There Is a God
The Biologist Who Defied Materialism: Michael Levin’s Revolutionary View on Life Beyond DNA
Renowned biologist Michael Levin uncovers evidence that living cells possess purpose and awareness, challenging the idea that life is merely a product of chemistry and chance

Michael Levin, a geneticist and professor of biology at Tufts University and Harvard, is one of the most daring voices in modern science. Founder of the Levin Lab, he leads groundbreaking research into “collective cellular intelligence,” exploring how cells communicate, repair themselves, and even create synthetic organisms using artificial intelligence and regenerative medicine.
Levin published a bold article that challenges the materialist worldview — the long-standing belief that life can be fully explained through physical and chemical processes alone. After years of working within the mechanistic and random frameworks of biology, Levin admits he can no longer accept that narrative. For him, continuing to describe living cells as mere physical machines feels intellectually dishonest.
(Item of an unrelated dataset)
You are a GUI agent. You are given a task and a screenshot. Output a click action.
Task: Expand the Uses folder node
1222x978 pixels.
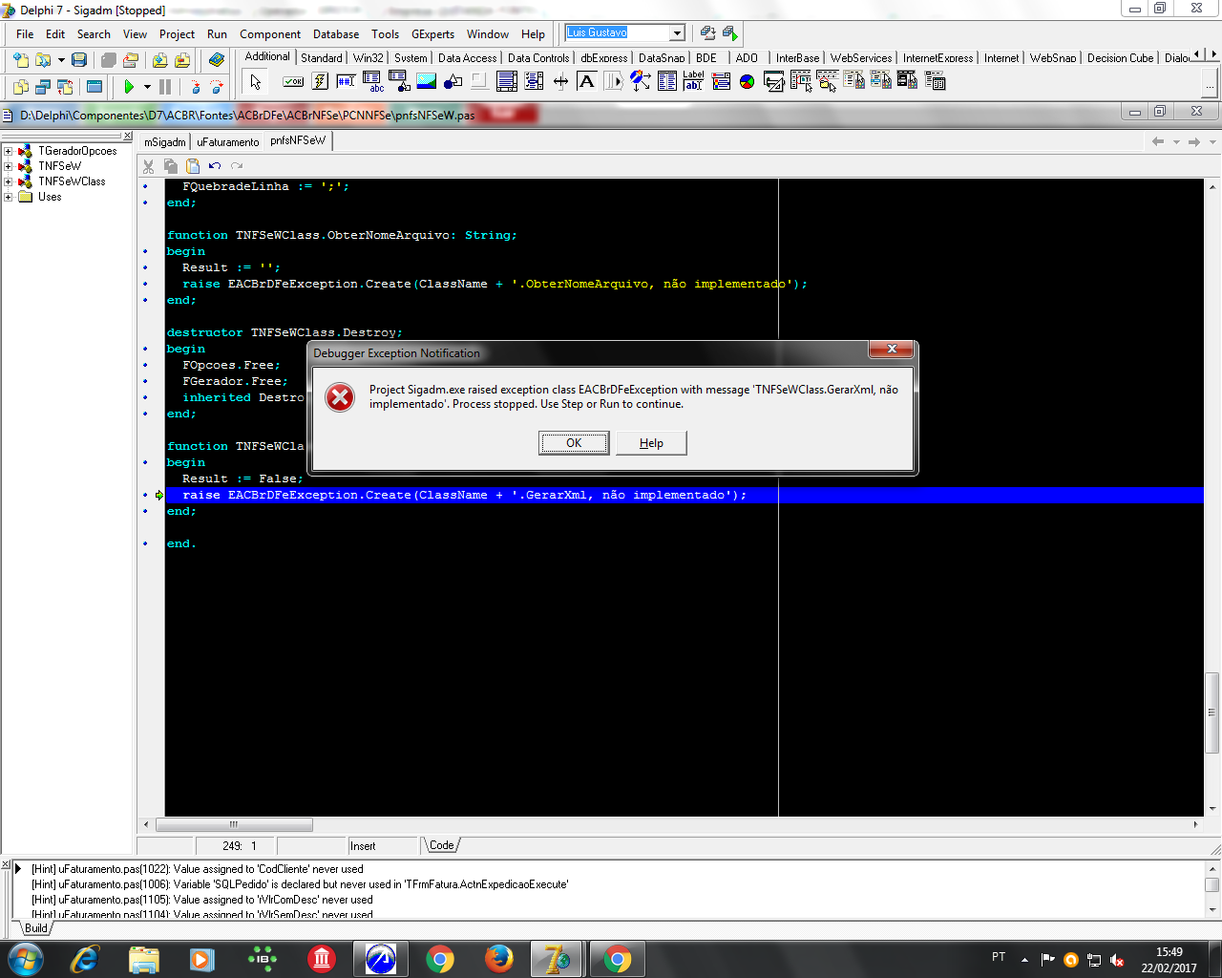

Levin is not becoming religious. He doesn’t claim to understand theology, but regarding biology and genetics, he concludes that living cells cannot be reduced to matter alone.
Beyond DNA: The Hidden Intelligence of Life
Levin explains that organisms do not develop mechanically from their DNA alone. While DNA is crucial, it’s not the full story. Organisms behave as though they possess purpose and awareness — they adapt to unexpected circumstances, solve problems, and make dynamic decisions.
For instance, some animals exhibit astonishing regenerative abilities. Cut off a salamander’s limb, and it will regrow it perfectly, no matter where the cut was made. Flatworms can even regenerate entire heads of a different species without any genetic manipulation. This means the cellular system can override genetic limitations and creatively reorganize itself.
Levin explains that embryonic cells actively shape themselves according to needs and context. They form specialized layers and modify developmental processes to solve engineering challenges on the fly. DNA doesn’t dictate every move — life does.
The Creative Intelligence Within Cells
As Levin writes: “This illustrates the living cell’s ability to creatively use genetic infrastructure as needed to implement a higher-level anatomical specification. A newly formed cell cannot rely solely on genetic data — it must work with available tools under new circumstances. On what, then, can it rely?”
The question of what gives life its direction and coherence, is at the heart of Levin’s revolution. His answer suggests that some form of non-physical intelligence or organizing principle guides biological development.
This idea echoes Plato’s ancient notion of transcendent forms — patterns of intelligence shaping matter from beyond it. While modern science dismissed this view for centuries, Levin argues that biology itself is now forcing science back toward it. Matter alone, he says, cannot account for the mystery of life.
Science Returns to the Metaphysical
Levin isn’t alone. Throughout the 20th century, physicists such as Werner Heisenberg and Roger Penrose already hinted that the laws of nature point to something beyond matter. In our time, biologists like Andreas Wagner (University of Zurich) and Richard Sternberg have similarly argued that materialism has reached its explanatory limits. The natural world cannot fully explain itself.
Philosophically, Levin makes a striking point: The more science expresses the laws of nature through mathematical formulas, the further it moves away from raw materialism. Mathematics is abstract, and belongs to the realm of ideas, not matter. Therefore, every natural law, every physical pattern we describe mathematically, points to something non-physical at its foundation.
Life as a Bridge Between Matter and Mind
Levin concludes that many complex properties of living systems cannot emerge naturally from their physical components. Biological order isn’t just a product of mechanical evolution or random selection, but reflects an intelligent, goal-oriented process.
As he writes: “A crucial aspect of biological patterns is that they are not merely mechanical outcomes. While components can be described mechanically, biological systems achieve specific patterns despite new conditions, interventions, and environmental changes. These patterns serve as targets for intelligent navigation — context-sensitive, creative, and problem-solving behavior in another dimension.”
Life navigates reality intelligently. It responds, adapts, and even invents solutions.
The Implication: There Is More Than Matter
For Levin, evolution and physics alone cannot explain the elegance and resilience of life. The organization we see in biology points to a logical, mathematical, and ultimately non-physical dimension underlying existence. “These are specific facts about the world,” Levin writes, “that cannot be reduced to physical facts. They belong to another domain — connected to mathematics, yet irreducible to matter.”
Levin’s message is clear: The mystery of life cannot be confined to atoms and molecules. The deeper science looks into the cell, the more it encounters intelligence, purpose, and meaning, woven into the fabric of existence itself.